TASK DETAILS >>
Give again, word for word, each line from the top of the listing through the line that holds "You are a computer-use agent. The".

* * *

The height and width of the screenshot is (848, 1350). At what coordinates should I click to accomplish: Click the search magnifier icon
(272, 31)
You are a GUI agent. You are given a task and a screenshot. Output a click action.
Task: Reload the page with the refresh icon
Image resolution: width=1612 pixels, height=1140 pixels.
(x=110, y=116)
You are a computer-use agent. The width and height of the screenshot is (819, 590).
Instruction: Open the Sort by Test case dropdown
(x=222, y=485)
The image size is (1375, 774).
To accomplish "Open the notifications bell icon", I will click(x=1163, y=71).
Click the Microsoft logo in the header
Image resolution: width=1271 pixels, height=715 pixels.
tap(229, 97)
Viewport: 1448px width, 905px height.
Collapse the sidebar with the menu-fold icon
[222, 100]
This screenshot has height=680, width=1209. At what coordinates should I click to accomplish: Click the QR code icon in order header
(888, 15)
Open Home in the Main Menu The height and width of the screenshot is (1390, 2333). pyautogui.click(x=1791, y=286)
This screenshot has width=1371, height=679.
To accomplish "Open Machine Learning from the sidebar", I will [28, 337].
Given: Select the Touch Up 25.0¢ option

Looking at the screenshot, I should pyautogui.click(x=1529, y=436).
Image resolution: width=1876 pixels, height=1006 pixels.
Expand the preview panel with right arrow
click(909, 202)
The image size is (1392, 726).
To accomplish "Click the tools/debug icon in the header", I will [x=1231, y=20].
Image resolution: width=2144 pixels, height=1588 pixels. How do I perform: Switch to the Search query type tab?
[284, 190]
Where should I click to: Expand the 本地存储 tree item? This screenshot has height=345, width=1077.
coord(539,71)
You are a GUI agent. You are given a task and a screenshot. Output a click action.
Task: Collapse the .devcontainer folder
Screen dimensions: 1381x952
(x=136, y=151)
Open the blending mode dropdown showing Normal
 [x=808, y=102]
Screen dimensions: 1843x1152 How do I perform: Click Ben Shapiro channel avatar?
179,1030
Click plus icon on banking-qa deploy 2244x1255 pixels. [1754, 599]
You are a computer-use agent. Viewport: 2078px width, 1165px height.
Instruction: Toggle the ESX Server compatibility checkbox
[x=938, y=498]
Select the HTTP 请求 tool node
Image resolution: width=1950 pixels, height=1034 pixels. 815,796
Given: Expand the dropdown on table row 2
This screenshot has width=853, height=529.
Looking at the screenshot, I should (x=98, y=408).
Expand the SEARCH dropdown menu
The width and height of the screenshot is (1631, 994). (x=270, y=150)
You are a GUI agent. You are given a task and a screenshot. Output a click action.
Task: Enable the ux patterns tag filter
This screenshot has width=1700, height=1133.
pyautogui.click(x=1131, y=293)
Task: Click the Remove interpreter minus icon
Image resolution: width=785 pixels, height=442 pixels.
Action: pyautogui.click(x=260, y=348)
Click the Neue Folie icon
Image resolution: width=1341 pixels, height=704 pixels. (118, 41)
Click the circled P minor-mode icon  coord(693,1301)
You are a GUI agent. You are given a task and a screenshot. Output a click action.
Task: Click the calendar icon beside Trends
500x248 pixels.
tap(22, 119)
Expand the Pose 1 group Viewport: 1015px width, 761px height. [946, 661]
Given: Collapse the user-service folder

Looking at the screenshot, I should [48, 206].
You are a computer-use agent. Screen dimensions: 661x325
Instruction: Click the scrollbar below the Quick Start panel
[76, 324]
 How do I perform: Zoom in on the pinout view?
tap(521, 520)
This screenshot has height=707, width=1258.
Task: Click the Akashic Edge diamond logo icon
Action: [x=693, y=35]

* * *

SOLUTION TO THE PROBLEM >>
The height and width of the screenshot is (848, 1350). At what coordinates should I click to accomplish: Click the search magnifier icon
(272, 31)
You are a GUI agent. You are given a task and a screenshot. Output a click action.
Task: Reload the page with the refresh icon
Image resolution: width=1612 pixels, height=1140 pixels.
(x=110, y=116)
You are a computer-use agent. The width and height of the screenshot is (819, 590).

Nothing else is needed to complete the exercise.